El IPC entra en escena

Los últimos datos del IPC, azuzados por la crisis energética, devuelven al debate de la política económica los riesgos de inflación y la amenaza de una carrera de anticipaciones para mantener o ganar capacidad adquisitiva. No es solo un caso español, también europeo y mundial que inquieta a los bancos centrales ya que si persiste la tendencia alcista tendrían que anticipar medidas de control monetario y subidas de tipos de interés.

De momento los bancos centrales consideran que las subidas del IPC son coyunturales, que se deben al encarecimiento coyuntural de materias primas, sobre todo gas y petróleo, que decaerán con el paso de los meses. Pero esa hipótesis se debilita con el paso de las semanas y crece el temor a un retorno de la inflación. El banco noruego se ha adelantado con la subida de un cuarto de punto, por si acaso.

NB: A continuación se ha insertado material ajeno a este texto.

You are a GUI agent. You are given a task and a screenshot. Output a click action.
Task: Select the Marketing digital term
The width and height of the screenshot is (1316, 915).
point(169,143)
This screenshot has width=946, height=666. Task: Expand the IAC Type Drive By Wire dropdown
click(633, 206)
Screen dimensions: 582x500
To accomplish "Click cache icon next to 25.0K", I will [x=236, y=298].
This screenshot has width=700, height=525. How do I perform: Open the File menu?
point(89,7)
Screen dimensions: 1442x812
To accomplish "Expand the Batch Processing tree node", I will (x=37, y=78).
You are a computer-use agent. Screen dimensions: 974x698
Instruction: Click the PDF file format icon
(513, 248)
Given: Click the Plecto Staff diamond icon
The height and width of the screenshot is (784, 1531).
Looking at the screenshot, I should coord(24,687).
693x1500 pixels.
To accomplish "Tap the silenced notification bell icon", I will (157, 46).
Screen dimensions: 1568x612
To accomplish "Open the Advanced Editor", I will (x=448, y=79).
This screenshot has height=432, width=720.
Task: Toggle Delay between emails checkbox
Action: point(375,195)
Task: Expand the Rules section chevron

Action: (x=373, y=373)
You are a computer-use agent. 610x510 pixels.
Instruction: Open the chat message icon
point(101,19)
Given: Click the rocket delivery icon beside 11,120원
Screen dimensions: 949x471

Las estimaciones del cuadro macro del gobierno en las que se sustenta el proyecto de Presupuestos se queja viejo, aunque la vicepresidenta responsable insiste en el mensaje de tranquilidad, de una economía “robusta” y líder de crecimiento en Europa. Mensaje coherente con los anteriores de un gobierno optimista, aunque suele equivocarse. Los últimos datos de empleo (septiembre) ayudan al gobierno para sostener su hipótesis, pero los analistas asumen tras los datos del PIB del 2º trimestre y los del IPC de los últimos meses que nos precipitamos hacia menos crecimiento y más inflación. Un escenario que complica la recuperación y que abre interrogantes pesimistas para el futuro.

El gobierno ya ha ofrecido a los funcionarios un aumento salarial del 2% que los sindicatos rechazan por escaso. Y el aumento de las pensiones no será menor, aunque la hipótesis de partida era del 0,9. Cada punto de aumento tiene impacto milmillonario en las cuentas públicas.

La señal que el gobierno envía a la negociación colectiva y a las rondas de revisión de contratos tanto públicos como privados es que el 2% de incremento será punto de partida con otro de llegada en torno al 4%, que es la actual tasa de inflación interanual. Las estimaciones de los expertos son de un IPC interanual en diciembre cerca del 4%, con un 2,7% como media del año. Para el próximo año estiman un 1,3% para diciembre y el 2,2% de media anual.

La credibilidad de las estimaciones es baja por experiencia. La crisis energética arrancó con la elevación del precio del gas y de la electricidad a finales del invierno y ha alcanzado notoriedad que incentiva las inquietudes e introduce un escenario nuevo que ocupa todo el escenario económico y social. Preocupa a las autoridades comunitarias, a los bancos centrales y a todos los gobiernos, incluido el español que se mueve en terreno muy movedizo.

El IPC es un artefacto peligroso que los agentes económicos y los ciudadanos perciben como amenaza ante la que hay que protegerse tomando ventaja, adelantándose. La inflación se percibe como peligro y si no se contiene a tiempo nos llevará a un laberinto de desconfianzas que complicarán la recuperación. Así que economía “robusta”, pero no tanto.